Chapter 33 begins by situating human virtue in the larger context of cosmic virtue. That is, not only do we form one body with the universe but our virtue derives from Heaven and Earth as well: “Heaven and Earth are the root of the myriad things, the place from which our first ancestors emerged…. The Way of ruler and minister, father and son, and husband and wife derive from Heaven and Earth.”
15 To observe the “vast and limitless” Virtue of Heaven and Earth, the text avers, we need only contemplate how the subtle wording of the
Spring and Autumn ranks all who appear in its pages in accordance with this cosmic virtue.

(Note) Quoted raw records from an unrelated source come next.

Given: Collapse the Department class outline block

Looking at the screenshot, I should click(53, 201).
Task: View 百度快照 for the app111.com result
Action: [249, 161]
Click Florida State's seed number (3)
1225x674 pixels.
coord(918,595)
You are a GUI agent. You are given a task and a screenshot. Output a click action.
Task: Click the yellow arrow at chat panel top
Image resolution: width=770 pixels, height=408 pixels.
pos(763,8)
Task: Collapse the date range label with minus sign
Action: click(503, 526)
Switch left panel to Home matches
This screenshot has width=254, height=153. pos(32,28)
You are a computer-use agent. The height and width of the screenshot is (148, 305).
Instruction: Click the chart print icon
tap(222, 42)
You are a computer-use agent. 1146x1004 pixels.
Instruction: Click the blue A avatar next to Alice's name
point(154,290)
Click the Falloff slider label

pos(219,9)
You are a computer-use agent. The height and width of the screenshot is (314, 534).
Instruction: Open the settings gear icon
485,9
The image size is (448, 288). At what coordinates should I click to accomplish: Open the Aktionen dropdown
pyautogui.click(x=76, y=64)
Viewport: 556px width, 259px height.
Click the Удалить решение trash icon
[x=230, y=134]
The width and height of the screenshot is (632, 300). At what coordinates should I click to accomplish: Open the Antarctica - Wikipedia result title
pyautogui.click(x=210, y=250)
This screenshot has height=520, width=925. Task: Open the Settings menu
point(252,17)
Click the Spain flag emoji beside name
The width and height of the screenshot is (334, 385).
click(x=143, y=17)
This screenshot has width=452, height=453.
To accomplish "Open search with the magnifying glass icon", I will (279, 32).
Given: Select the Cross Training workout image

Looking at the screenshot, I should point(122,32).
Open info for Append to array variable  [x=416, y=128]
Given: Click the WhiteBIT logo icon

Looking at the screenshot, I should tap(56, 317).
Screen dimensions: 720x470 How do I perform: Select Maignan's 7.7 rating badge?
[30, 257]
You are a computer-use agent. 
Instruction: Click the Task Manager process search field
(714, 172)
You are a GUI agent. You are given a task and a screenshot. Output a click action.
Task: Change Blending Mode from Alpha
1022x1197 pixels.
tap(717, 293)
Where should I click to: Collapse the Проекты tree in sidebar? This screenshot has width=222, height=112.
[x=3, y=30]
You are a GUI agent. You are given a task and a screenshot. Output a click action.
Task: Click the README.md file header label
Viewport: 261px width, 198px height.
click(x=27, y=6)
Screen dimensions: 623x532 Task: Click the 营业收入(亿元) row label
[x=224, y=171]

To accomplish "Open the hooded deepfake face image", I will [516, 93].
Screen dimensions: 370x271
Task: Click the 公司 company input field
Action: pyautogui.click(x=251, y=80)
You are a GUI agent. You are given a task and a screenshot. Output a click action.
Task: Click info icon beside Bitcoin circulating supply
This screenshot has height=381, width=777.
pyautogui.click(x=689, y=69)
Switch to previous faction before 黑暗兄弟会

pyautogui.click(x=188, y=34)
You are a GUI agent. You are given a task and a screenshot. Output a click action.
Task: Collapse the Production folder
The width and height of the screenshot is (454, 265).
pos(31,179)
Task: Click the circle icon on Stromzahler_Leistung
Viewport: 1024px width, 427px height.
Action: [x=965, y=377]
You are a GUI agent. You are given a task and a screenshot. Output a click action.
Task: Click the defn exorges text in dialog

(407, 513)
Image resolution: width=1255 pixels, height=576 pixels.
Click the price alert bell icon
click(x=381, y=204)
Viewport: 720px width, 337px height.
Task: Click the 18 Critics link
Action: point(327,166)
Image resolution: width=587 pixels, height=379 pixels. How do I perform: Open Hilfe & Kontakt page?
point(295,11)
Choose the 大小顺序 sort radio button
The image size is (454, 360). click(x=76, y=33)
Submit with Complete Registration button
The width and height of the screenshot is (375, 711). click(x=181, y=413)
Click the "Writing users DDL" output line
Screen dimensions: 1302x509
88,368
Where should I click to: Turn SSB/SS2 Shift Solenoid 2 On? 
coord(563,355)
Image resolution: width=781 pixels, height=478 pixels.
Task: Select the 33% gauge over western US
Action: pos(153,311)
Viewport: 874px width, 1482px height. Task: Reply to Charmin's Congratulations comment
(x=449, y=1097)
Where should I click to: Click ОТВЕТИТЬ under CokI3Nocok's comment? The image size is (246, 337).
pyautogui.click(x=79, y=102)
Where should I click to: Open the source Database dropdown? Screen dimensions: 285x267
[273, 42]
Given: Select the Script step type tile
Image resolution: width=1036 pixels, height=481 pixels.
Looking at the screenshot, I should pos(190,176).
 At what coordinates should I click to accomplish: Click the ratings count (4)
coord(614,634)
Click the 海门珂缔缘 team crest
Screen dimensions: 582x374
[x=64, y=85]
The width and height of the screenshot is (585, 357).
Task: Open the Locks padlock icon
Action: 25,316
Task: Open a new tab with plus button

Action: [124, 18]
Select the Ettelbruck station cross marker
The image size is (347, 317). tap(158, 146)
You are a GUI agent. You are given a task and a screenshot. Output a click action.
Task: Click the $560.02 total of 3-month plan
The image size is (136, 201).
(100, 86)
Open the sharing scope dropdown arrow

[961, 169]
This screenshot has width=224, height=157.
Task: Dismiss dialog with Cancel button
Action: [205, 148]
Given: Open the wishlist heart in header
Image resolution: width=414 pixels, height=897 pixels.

Numerous examples demonstrate this general claim, spelling out the different patterns of notation in the
Spring and Autumn and making explicit their relevance to the virtue of specific actors.
Section 33.3 discusses the rules said to be observed in the Spring and Autumn for referring to foreign peoples and blood relatives. Contact with foreigners apparently is regarded as embarrassing for the Sinitic states, and therefore the Spring and Autumn downplays such instances. Conversely, the chapter’s author gives special attention to blood relations, citing examples in which the Spring and Autumn sets aside its usual terminology because of blood ties, literally “sharing the same surname.” During the Han, these claims may have been especially relevant to foreign relations, on the one hand, and rank, precedence, and subordination in the imperial Liu clan, on the other.
The opening section of
chapter 34, “Serving the Root,” cites the most important attributes of the rites: they “connect Heaven and Earth; embody yin and yang; [and] are punctilious about host and guest.”
16 Heaven, Earth, and humanity each have quintessential counterparts reflecting their abiding virtue: the sun and moon are the quintessence of Heaven; mountains are the quintessence of Earth; and the Son of Heaven is the quintessence of humanity. But what promises to be a compelling essay on ritual and its relation to the virtues of the three realms quickly breaks down. The remaining four sections of this chapter are disparate fragments brought together in patchwork fashion, perhaps because of their references to the
Spring and Autumn.
Chapter 35, “Deeply Examine Names and Designations,” and the closely related
chapter 36, “Substantiating Human Nature,” develop a position on human nature close to that of Xunzi. Indeed, these two chapters share much with the
Xunzi, particularly the ideas set forth in
Xunzi 22, “On the Correct Use of Names,” and 23, “[Human] Nature Is Bad.” Like the
Xunzi, these two chapters of the
Chunqiu fanlu define human nature as what is inborn and natural, and contend that human nature cannot be considered good because goodness is a virtue acquired through education. They also develop Xunzi’s ideas about language in three important ways: they emphasize the cosmic origins of language, they associate his rectification of names with the
Spring and Autumn, and they use the rectification of names and draw on the
Spring and Autumn to develop a position on the inherent qualities of human nature.
Chapters 35 and
36 share many parallel passages and arguments, which has led some scholars to conclude that
chapter 36 is an abbreviated version or a synopsis of
chapter 35 and thus is the later of the two essays. We believe the reverse to be more likely: the shorter
chapter 36 is actually the earlier of the two essays on human nature, and
chapter 35 amplifies and develops it. Not only does
chapter 35 contain passages that also appear in
chapter 36, but
chapter 35 also develops these positions in novel ways. The rectification of names, for example, is given a cosmological basis in
chapter 35, and nature and emotions are related to yin and yang only in
chapter 35. Since the arguments of
chapter 36 are encompassed by
chapter 35, our discussion of
chapter 35 will introduce both chapters.
Chapter 35, “Deeply Examine Names and Designations,” has four sections. Each addresses the rectification of names but for different purposes. Section 35.1 introduces the rectification of names as the starting point of social order and posits that the rectification of names itself originates with Heaven and Earth. Thus, the argument continues, when the sages created language, they were simply imitating what was already inherent in the patterns of the cosmos itself. Therefore, names and designations are ultimately “the means by which the sage communicates Heaven’s intentions.” The sage does so by availing himself of the two essential categories of language, names and designations, which serve complementary but distinct functions: names denominate, and designations generalize. As the numerous examples that follow demonstrate, all things in the universe possess an inherent name and designation. Thus, this short essay concludes, “For this reason, when each affair complies with its name and each name complies with Heaven, the realms of Heaven and humankind are united and become one.”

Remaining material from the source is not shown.